223 - Morin Prevents ER Stress Mediated Hepatotoxicity by Modulating PERK-eIF2α-ATF4 Axis in Diabetic Male Wistar Rats

Abstract

Hyperglycemia provokes ROS mediated oxidation of macromolecules resulting in their malfunction. Proteins being one of the abundant cellular macromolecules are prone to oxidation leading to conformational changes, loss of activity and accumulation in ER. Accumulation of misfolded proteins results in ER stress and activates the unfolded protein response (UPR) sensors i.e. PERK, ATF-6 and IRE-1α to enhance the proper protein folding activity. Activation of PERK arrests global protein synthesis by phosphorylating eIF2α at Ser51 which in turn, transcribes ATF4 and CHOP that inhibits anti-apoptotic protein Bcl2 thereby inducing apoptosis (proteotoxic apoptosis) via caspase-3 pathway during sustained ER stress. This study was aimed to assess the effect of a bioflavonoid, morin, to reduce ER stress provoked hepatotoxicity in diabetic male Wistar rats. Earlier we showed that Morin reduces hepatotoxicity by modulating PHLPP2/GSK3β/Nrf2 axis resulting into enhanced antioxidant response. ER stress inhibitory potential of Morin was compared with a known ER stress chemical inhibitor, ISRIB in diabetic rats. Protein disulfide isomerase assay, microsomal GSH/GSSG ratio and total thiol levels indicated that Morin reduced ER stress significantly.
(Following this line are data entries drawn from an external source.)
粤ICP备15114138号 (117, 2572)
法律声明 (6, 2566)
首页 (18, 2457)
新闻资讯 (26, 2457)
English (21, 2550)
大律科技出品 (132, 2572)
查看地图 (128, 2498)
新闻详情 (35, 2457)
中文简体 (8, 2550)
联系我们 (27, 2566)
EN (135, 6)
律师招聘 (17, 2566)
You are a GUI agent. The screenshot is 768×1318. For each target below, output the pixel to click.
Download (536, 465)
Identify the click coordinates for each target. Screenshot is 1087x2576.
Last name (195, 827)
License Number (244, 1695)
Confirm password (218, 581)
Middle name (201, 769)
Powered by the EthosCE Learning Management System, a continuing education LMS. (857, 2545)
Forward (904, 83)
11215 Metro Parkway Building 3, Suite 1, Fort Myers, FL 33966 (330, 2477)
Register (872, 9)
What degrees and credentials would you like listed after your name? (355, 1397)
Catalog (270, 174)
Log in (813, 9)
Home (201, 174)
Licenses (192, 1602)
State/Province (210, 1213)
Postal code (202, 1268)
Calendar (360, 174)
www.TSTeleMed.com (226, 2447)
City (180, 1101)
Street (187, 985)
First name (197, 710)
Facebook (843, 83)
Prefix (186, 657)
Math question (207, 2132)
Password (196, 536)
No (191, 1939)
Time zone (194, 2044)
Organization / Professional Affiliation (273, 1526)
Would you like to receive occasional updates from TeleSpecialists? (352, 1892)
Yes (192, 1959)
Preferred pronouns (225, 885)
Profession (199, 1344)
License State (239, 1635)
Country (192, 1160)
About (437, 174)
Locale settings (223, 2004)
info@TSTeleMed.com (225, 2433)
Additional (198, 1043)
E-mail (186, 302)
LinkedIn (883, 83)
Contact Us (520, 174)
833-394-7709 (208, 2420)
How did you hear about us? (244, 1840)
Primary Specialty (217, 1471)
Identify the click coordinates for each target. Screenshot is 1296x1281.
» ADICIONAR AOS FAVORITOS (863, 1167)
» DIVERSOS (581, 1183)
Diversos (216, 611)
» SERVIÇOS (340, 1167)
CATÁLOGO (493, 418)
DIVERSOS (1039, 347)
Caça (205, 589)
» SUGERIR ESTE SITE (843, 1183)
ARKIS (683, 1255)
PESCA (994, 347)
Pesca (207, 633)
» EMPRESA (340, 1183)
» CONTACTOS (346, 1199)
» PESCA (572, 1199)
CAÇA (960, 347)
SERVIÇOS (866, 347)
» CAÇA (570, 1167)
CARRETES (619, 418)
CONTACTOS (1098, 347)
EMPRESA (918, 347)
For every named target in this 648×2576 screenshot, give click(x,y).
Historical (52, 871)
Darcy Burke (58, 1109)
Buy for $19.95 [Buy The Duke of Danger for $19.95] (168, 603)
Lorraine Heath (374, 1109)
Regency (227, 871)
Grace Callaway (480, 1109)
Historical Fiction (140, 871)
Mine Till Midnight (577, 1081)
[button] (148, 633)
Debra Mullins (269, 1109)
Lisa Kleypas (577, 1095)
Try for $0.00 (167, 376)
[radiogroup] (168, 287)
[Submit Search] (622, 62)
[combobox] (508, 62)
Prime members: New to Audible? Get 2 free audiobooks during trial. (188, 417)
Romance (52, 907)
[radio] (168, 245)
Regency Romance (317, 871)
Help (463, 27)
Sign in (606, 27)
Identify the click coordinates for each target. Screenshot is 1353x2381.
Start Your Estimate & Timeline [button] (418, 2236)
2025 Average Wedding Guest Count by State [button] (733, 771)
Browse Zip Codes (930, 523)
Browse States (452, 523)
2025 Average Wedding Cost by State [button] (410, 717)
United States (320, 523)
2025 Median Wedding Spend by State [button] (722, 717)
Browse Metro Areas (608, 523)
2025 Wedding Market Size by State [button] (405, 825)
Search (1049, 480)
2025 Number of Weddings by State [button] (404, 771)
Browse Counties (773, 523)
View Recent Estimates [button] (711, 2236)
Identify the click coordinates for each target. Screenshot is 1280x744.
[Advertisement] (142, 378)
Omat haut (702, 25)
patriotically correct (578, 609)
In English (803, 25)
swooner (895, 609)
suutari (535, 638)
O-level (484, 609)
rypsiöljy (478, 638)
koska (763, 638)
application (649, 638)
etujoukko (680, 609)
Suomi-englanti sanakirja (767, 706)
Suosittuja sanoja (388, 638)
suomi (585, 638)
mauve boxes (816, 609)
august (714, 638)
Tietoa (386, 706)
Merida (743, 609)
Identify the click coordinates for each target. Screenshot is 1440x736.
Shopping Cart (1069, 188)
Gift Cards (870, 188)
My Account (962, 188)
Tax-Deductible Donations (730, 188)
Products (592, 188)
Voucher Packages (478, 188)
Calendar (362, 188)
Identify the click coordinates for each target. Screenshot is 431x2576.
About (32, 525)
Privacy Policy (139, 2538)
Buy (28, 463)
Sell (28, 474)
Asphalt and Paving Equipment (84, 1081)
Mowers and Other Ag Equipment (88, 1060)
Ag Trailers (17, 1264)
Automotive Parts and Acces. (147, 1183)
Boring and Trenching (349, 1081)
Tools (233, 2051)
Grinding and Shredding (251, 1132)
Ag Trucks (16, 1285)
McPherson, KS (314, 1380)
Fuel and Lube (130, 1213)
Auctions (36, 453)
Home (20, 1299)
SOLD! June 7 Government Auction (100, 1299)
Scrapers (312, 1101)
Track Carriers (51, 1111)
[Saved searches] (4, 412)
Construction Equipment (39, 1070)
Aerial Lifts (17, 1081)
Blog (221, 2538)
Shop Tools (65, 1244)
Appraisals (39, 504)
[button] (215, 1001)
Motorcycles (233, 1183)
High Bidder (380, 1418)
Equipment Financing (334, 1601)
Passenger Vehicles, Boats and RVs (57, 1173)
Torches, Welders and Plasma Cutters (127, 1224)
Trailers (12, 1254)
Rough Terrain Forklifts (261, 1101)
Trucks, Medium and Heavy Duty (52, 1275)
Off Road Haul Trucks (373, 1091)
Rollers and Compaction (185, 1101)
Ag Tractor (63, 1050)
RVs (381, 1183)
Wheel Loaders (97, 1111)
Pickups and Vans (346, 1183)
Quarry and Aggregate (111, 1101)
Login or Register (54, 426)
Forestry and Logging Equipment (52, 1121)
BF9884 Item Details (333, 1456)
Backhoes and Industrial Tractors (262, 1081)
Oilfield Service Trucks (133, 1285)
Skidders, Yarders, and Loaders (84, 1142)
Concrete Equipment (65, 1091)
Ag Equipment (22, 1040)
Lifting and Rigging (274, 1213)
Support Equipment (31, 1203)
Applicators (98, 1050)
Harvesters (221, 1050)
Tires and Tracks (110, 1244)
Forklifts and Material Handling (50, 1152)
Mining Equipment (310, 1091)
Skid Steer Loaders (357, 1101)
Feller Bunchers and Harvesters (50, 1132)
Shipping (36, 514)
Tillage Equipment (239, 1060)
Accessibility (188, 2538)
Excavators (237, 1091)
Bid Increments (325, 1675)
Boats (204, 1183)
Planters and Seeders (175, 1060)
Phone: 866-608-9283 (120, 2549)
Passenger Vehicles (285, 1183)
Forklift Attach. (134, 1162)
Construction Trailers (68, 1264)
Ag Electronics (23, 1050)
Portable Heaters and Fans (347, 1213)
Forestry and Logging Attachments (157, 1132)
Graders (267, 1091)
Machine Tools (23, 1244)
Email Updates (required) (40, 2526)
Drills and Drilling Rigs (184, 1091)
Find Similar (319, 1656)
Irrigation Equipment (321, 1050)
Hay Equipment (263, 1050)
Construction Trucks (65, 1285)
Pull down assay established that Morin inhibits PERK activation by interacting with its luminal domain which was further confirmed by molecular docking studies. Further, immunoblotting and immunofluorescence studies showed that Morin reduced UPR sensor activation and down-regulated their target proteins such as IRE-1, ATF6, p-eIF2α, XBP1, Bip, PDI, ATF-4, and CHOP, thereby preventing ER stress significantly. Moreover, histopathological studies confirmed prevention of hepatic injury by Morin. Thus, the study shows that Morin may reduce diabetic hepatotoxicity by attenuating ER stress induced cell death through PERK inactivation.